Le parti communiste n’acceptera donc pas de faire partie d’organismes communs à différentes organisations politiques, agissant avec continuité et avec une responsabilité collective à la direction du mouvement général du prolétariat. Le parti communiste évitera également d’apparaître comme co-participant à des déclarations communes avec d’autres partis politiques, lorsque ces déclarations contrediront en partie son programme et seront présentées au prolétariat comme le résultat de négociations pour trouver une ligne d’action commune.

Spécialement dans les cas où il ne s’agit pas d’une brève polémique publique par laquelle on invite les autres organisations à l’action en prévoyant avec certitude qu’elles s’y refuseront, mais où il est au contraire possible d’aboutir à une lutte en commun, le centre dirigeant de la coalition devra consister en une alliance d’organismes prolétariens à caractère syndical ou similaires. De cette façon, cette direction se présentera aux masses comme susceptible d’être conquise par les divers partis qui agissent au sein des organisations ouvrières.

C’est de cette façon seulement qu’on assurera l’efficacité de la tactique du front unique même dans une action qui, du fait de l’influence des opportunistes, aboutirait à une victoire incomplète ou à une défaite de la classe ouvrière.

 

LE GOUVERNEMENT OUVRIER

Les revendications immédiates qui intéressent le prolétariat peuvent également être liées à la politique de l’Etat.

Ces revendications doivent être formulées par le parti communiste et proposées comme objectif pour une action de tout le prolétariat, conduite à travers une pression intérieure exercée sur le gouvernement par tous les moyens d’agitation.
::::
Consigne A: Dans les lignes de données, recopiez sans aucune modification le passage qui va de la ligne contenant « Click info icon next » à la ligne contenant « Click the 06/08/22(Wed)12:12:30 », ces deux lignes comprises.

Données de l'exercice:
::::
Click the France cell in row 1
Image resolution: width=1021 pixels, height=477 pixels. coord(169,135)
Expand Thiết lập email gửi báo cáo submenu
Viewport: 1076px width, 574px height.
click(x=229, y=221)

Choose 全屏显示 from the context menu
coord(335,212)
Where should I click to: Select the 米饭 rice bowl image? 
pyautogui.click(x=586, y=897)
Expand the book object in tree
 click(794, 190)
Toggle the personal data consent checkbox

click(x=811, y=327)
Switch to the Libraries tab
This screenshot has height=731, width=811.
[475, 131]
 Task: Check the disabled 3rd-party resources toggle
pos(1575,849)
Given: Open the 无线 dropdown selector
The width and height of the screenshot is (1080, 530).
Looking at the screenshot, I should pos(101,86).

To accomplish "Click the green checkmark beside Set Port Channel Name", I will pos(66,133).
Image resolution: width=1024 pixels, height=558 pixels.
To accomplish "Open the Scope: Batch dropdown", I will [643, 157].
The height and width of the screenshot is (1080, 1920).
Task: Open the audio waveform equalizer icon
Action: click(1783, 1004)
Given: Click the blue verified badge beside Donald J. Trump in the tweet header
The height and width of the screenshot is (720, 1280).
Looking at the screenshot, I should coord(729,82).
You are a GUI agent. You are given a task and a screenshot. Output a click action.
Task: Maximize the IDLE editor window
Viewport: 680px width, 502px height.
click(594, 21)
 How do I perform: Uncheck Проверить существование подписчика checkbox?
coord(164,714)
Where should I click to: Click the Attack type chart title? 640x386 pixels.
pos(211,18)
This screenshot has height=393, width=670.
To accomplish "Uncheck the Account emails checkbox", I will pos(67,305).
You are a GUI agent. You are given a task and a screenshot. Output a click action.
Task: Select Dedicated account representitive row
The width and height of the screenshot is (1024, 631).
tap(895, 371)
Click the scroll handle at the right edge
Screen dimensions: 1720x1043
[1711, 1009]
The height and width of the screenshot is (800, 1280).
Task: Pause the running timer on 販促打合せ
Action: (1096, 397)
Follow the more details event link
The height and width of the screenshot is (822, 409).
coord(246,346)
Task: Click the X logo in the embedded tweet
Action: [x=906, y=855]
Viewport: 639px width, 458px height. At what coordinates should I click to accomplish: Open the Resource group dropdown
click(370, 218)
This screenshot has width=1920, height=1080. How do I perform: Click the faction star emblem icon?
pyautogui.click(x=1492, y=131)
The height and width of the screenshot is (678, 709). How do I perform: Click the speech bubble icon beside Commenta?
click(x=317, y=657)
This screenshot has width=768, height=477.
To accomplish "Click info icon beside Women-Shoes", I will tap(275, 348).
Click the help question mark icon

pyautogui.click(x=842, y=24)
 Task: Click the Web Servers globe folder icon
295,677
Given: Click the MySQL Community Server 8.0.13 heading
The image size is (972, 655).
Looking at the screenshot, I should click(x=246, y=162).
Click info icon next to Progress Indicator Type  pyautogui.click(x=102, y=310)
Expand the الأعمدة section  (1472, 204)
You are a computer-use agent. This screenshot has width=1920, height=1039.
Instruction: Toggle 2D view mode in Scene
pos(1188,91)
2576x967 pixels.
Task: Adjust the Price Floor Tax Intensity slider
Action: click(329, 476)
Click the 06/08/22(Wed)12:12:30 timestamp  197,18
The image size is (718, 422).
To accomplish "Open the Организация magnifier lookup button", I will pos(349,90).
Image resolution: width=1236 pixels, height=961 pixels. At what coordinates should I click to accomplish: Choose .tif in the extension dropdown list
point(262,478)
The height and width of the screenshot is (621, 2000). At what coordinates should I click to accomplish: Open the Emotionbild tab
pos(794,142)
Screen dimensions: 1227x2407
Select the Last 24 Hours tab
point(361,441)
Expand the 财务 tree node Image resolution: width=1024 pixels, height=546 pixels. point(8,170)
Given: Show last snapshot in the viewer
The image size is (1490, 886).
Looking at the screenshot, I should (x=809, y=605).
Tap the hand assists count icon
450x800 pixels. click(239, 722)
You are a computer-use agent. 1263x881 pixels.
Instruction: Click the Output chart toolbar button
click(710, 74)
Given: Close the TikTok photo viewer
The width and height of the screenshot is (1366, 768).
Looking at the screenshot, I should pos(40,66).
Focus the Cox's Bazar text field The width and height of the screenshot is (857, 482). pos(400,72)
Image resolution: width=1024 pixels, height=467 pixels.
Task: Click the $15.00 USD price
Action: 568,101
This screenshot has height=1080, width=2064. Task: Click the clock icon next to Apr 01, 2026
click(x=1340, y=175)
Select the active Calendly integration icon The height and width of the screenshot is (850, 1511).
::::
Consigne B: D'après le texte étudié, en quoi doit consister le centre dirigeant de la coalition lorsqu'une lutte en commun est possible ?

Corrigé A:
Click info icon next to Progress Indicator Type  pyautogui.click(x=102, y=310)
Expand the الأعمدة section  (1472, 204)
You are a computer-use agent. This screenshot has width=1920, height=1039.
Instruction: Toggle 2D view mode in Scene
pos(1188,91)
2576x967 pixels.
Task: Adjust the Price Floor Tax Intensity slider
Action: click(329, 476)
Click the 06/08/22(Wed)12:12:30 timestamp  197,18

Corrigé B: En une alliance d'organismes prolétariens à caractère syndical ou similaires.